Wie sagt der weise Mann so schlau? Vorhersagen sind schwierig. Vor allem dann, wenn sie die Zukunft betreffen.
Ich vermag nicht zu schätzen was in 20 oder gar mehr Jahren passiert, aber bei einem bin ich mir doch recht sicher: Eine "gestärkte Union" wird es allenfalls als neue und blutige Diktatur geben, ob man da noch von der Union sprechen kann, weiß ich nicht, es wird aber nicht mehr viel mit dem dekdadenten Zustand zu tun haben, den wir in den letzten Jahren erlebt haben und derzeit erleben. Die sich mir stellende Frage ist wie tief die Zerstörung in die Gesellschaft bereits eingesunken ist. Das sollte man nicht an ein paar AKWs, Windrädern, Elektroautos oder maroder Infrastruktur festmachen. Das sind alles handfeste Probleme, die auch diesen Winter vermutlich ein paar tausend Leute (wenn das reicht) das Leben kosten wird, ein paar hunderttausend die Existenz, aber das sind am Ende doch wirtschaftliche Dinge, die "reparabel" sind. Wenn sich die heutige Generation hinsetzen würde, die geballte Inkompetenz in Berlin und Brüssel zum Teufel jagt und sich wieder besinnen würde, sind die meisten dieser Probleme in wenigen Jahren lösbar. Wir können neue AKWs bauen, wir können Infrastruktur reparieren, wir können Straßen bauen, Autos bauen, Industrie wieder aufbauen. Das geht alles und es ginge sogar ziemlich gut, denn die Technik ist heute deutlich weiter als vor 80 Jahren, wo man das Spiel schon einmal spielen musste.
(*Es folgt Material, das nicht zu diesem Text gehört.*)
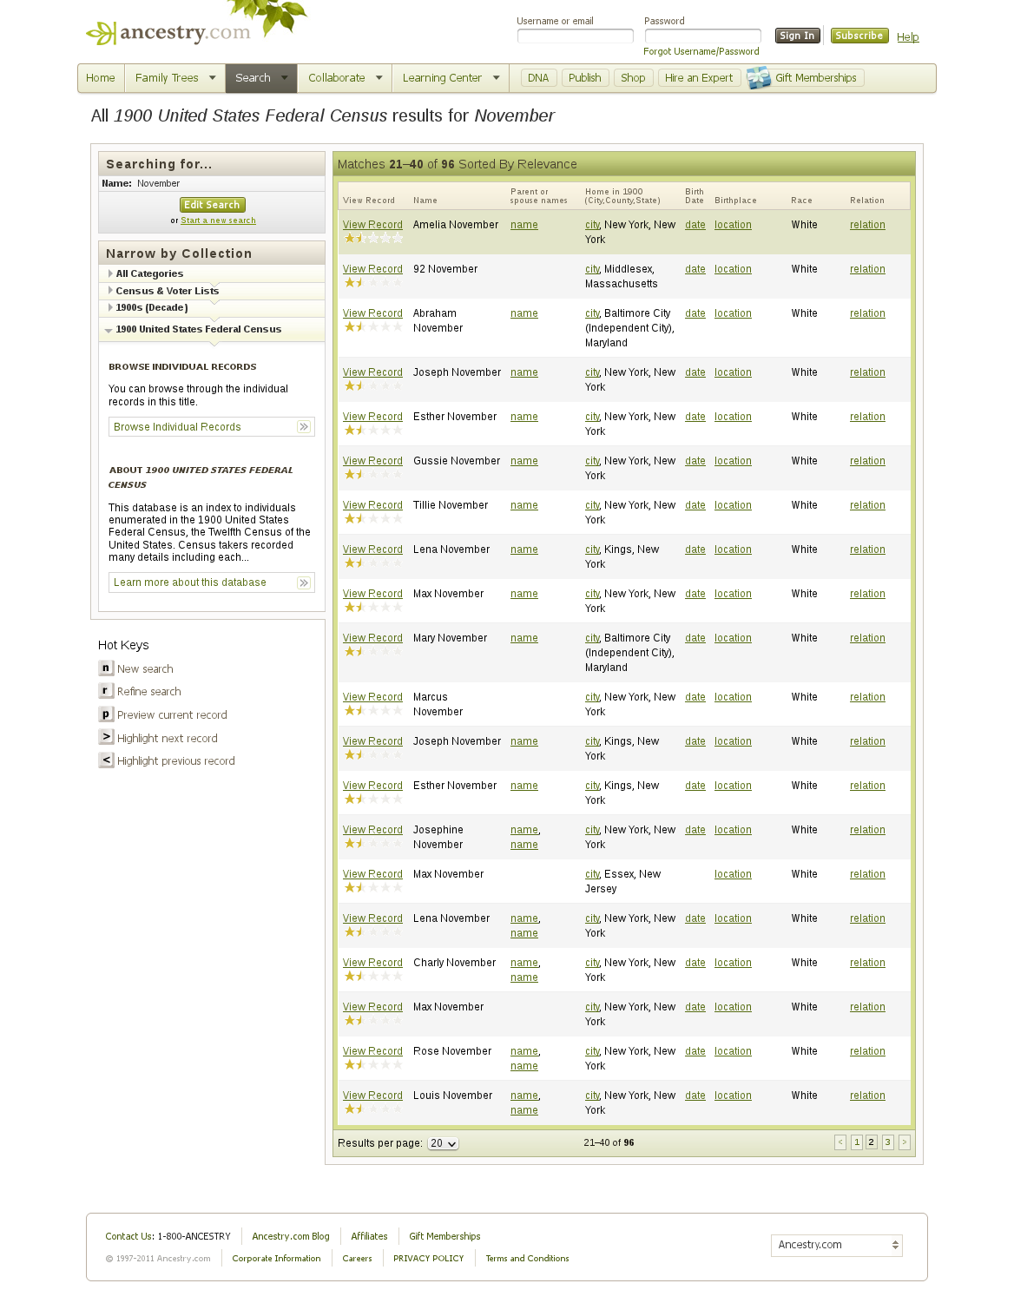Viewport: 1014px width, 1303px height.
Task: Click the arrow icon beside Learn more about this database
Action: click(304, 582)

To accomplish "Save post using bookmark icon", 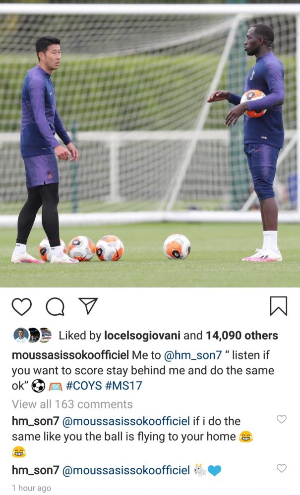I will click(x=278, y=306).
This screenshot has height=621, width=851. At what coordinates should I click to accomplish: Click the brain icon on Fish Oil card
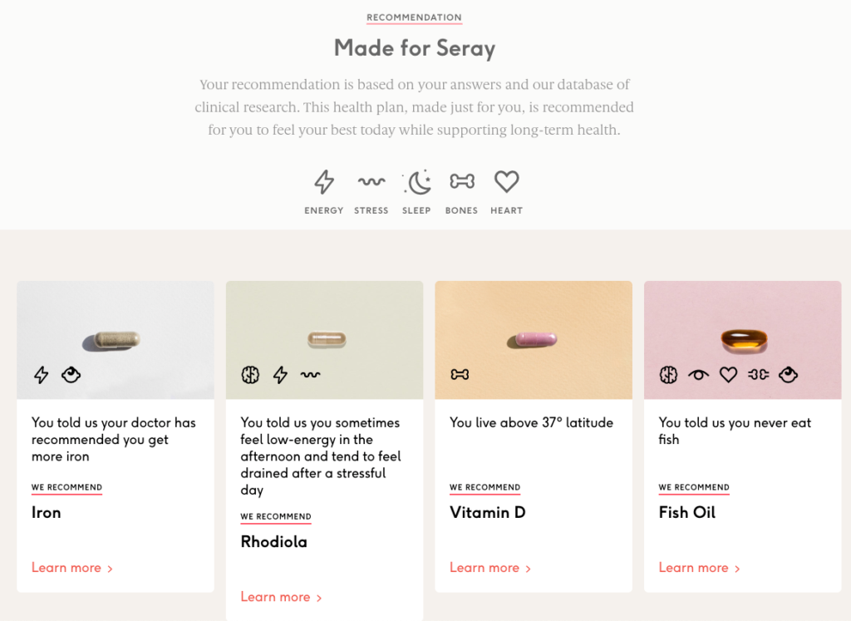pyautogui.click(x=668, y=375)
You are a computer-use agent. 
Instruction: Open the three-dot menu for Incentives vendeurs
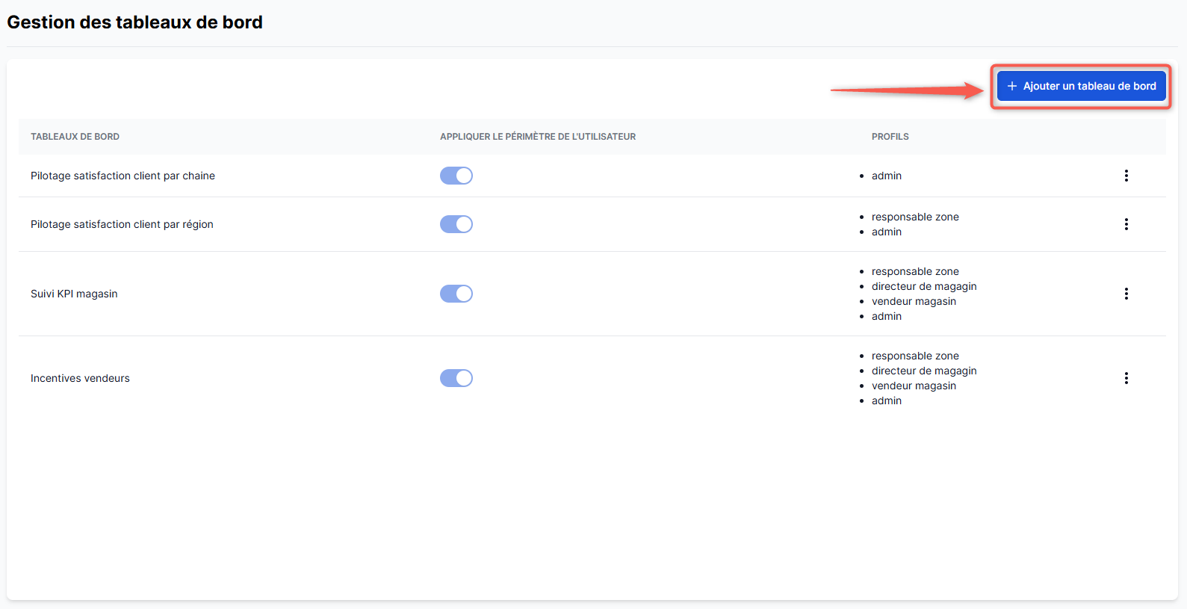tap(1126, 378)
Das Problem sind eher immaterielle Dinge, wie eine Generation, die es für wichtiger hält darüber zu sinnieren, ob in Haiti der Meeresspiegel um 3 cm steigt als darüber das sie auf der Schule nur noch Singen und Klatschen gelernt haben. Die meint es sei jetzt unheimlich wichtig die koloniale Vergangenheit zu debattieren und es für unwichtig oder unvermeidlich findet, wenn ganze Innenstädte zu rechtsfreien Zonen degenerieren. Die sich ernsthaft die Frage stellen welchem von 83 (oder mehr) Geschlechtern sie angehören wollen, statt sich Gedanken dazu zu machen, dass im letzten Jahr der Rechtsstaat zusammen gebrochen ist. Die nicht in der Lage sind einen Nagel gerade in die Wand zu hämmern, aber davon träumen "Influencer" oder "Podcaster" zu werden. Anders gesagt: Unser Problem ist nicht Reichtum oder Besitz sondern eine tiefschürfende, alle Eben erfassende Dekadenz. Und die einzig wirklich wichtige Frage ist: Wie tief ist diese Dekadenz in die Gesellschaft eingesunken? Wie viele Leute können noch einen Nagel in die Wand hauen und wie viele wollen das überhaupt noch? Die Menge der produktiven Menschen, also denen, die wirklich schaffen, die arbeiten, die was können, die Mehrwert generieren, die produzieren, ist seit Jahrzehnten konsequent im Rückgang. Erst war es keine Mehrheit mehr, inzwischen ist es eine gewaltige Minderheit. Aber genau die braucht man, wenn das ganze zusammen klappt.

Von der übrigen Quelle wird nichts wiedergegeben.